09 Sep Bully? Victim?: Steps to Safety and Healthy Empowerment
A family comes into my office visibly upset; their six year old was threatened on the bus two mornings ago. A few days later I get called because a teenager was pulled into the principal’s office for hitting a classmate who, it turned out, had been sending him threatening texts. Bullying situations can be frightening and confusing as a parent. When do you step in? Should you call the school or the other child’s parents? What if your child says to do nothing; do you let her or him handle it? This is a delicate process between advocating for your child’s safety, teaching him or her to be strong and empowered, and living in a small community with the same families for years.
I approach these situations from a triage model. First and foremost assess your child’s external and internal safety by talking to him or her. As we all know these situations can be very serious; if necessary please take your child directly to the hospital for injuries or suicidal thoughts. Assuming they are safe in the moment begin to assess the 1) level of violence, 2) frequency/time length, 3) intensity of impact on your child and 4) her or his age, to determine the level of intervention.
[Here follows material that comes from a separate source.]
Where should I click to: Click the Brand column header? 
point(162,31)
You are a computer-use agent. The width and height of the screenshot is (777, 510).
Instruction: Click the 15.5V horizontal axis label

To support psychological health your goal is the least invasive interventions possible that still addresses your child’s needs. Here are some examples from least to most invasive:
1) talk about experience and emotions with your child
2) create a plan with your child if in similar situation in future such as…find an adult; don’t respond to text; call a friend; speak a phrase slowly, firmly, loudly (“Please leave me alone”); walk away
3) role play with your child how to talk to other child tomorrow at school
4) talk with other child’s parents and plan a meeting where the families (adults and children) come together to talk about what happened and how to avoid this in the future
5) make an appointment the following day for you and your child to speak with the principal
6) create a safety plan with the school before your child returns to school
7) call the police to report what happened
As adults how we handle these situations teaches our children and teens what healthy safety and empowerment looks like. As a community I believe we can work together to transform the victim/bully paradigm one situation at a time.